■ **Raw records**:
>>>

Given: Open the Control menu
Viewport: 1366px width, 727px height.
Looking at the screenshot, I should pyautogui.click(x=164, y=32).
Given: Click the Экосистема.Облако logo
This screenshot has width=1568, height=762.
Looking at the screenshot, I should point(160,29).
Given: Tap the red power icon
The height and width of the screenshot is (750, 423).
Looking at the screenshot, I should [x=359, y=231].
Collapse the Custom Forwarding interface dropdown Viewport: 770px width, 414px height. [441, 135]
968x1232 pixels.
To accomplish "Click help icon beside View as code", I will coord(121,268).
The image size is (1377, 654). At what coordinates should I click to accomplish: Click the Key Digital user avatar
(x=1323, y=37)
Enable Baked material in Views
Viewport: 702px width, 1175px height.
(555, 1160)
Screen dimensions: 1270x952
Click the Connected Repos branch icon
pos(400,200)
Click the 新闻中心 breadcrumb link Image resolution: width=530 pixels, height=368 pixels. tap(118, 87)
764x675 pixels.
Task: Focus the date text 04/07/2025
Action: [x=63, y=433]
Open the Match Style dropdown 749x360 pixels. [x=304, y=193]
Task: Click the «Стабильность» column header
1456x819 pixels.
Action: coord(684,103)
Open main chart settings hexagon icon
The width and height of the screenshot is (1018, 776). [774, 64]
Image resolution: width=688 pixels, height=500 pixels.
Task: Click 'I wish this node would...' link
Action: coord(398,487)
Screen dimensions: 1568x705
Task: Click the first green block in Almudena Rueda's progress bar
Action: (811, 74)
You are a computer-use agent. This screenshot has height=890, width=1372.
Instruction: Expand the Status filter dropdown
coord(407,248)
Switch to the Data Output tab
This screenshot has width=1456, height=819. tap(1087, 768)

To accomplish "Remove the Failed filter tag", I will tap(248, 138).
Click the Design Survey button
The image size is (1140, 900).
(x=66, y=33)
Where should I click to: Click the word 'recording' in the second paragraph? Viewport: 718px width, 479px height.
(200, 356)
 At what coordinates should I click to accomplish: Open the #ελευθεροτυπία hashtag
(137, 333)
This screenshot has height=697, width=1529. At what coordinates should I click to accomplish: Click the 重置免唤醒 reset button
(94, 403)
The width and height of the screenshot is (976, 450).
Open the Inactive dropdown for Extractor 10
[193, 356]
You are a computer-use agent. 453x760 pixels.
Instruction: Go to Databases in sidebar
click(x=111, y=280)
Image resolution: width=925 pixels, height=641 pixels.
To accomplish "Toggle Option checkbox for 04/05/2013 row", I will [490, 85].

<<<

■ **Written instruction**: Duplicate the records verbatim from their first line through the line holding "pos(400,200)", with both of those lines included.

■ **Solution to the exercise**:
Given: Open the Control menu
Viewport: 1366px width, 727px height.
Looking at the screenshot, I should pyautogui.click(x=164, y=32).
Given: Click the Экосистема.Облако logo
This screenshot has width=1568, height=762.
Looking at the screenshot, I should point(160,29).
Given: Tap the red power icon
The height and width of the screenshot is (750, 423).
Looking at the screenshot, I should [x=359, y=231].
Collapse the Custom Forwarding interface dropdown Viewport: 770px width, 414px height. [441, 135]
968x1232 pixels.
To accomplish "Click help icon beside View as code", I will coord(121,268).
The image size is (1377, 654). At what coordinates should I click to accomplish: Click the Key Digital user avatar
(x=1323, y=37)
Enable Baked material in Views
Viewport: 702px width, 1175px height.
(555, 1160)
Screen dimensions: 1270x952
Click the Connected Repos branch icon
pos(400,200)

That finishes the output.